Selon les démissionnaires, le ministre Barrette empêche le CA d’assumer pleinement son rôle, «qui consiste à gouverner les affaires du CUSM».
Photo: Jacques Nadeau Le Devoir

Selon les démissionnaires, le ministre Barrette empêche le CA d’assumer pleinement son rôle, «qui consiste à gouverner les affaires du CUSM».

Décrivant leur relation avec le ministre de la Santé et des Services sociaux comme étant « dans une impasse », 10 des 19 membres du conseil d’administration du Centre universitaire de santé McGill (CUSM), soit tous ses administrateurs indépendants, ont claqué la porte, lundi.

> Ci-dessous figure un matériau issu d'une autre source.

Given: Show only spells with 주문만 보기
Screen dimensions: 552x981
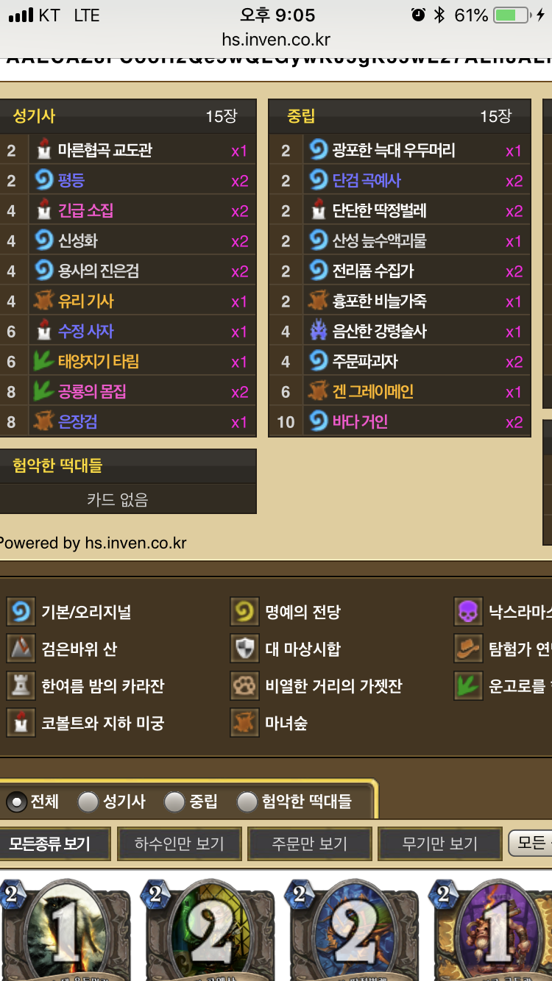Looking at the screenshot, I should click(x=309, y=843).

Les membres démissionnaires sont Claudio Bussandri (président du conseil), Gail Campbell, Marie Giguère, David Laidley, Teresa Pacheco, Robert Rabinovitch, Janis Riven, Glenn Rourke, Melissa Sonberg et Norman Spencer.

 

Dans une lettre publiée lundi après-midi, ils dénoncent le manque de communication du ministre Gaétan Barrette. « Il ignore nos demandes visant à le rencontrer, il ne répond pas aux lettres que nous lui faisons parvenir et refuse de nous faire part du contenu de documents », énumèrent-ils.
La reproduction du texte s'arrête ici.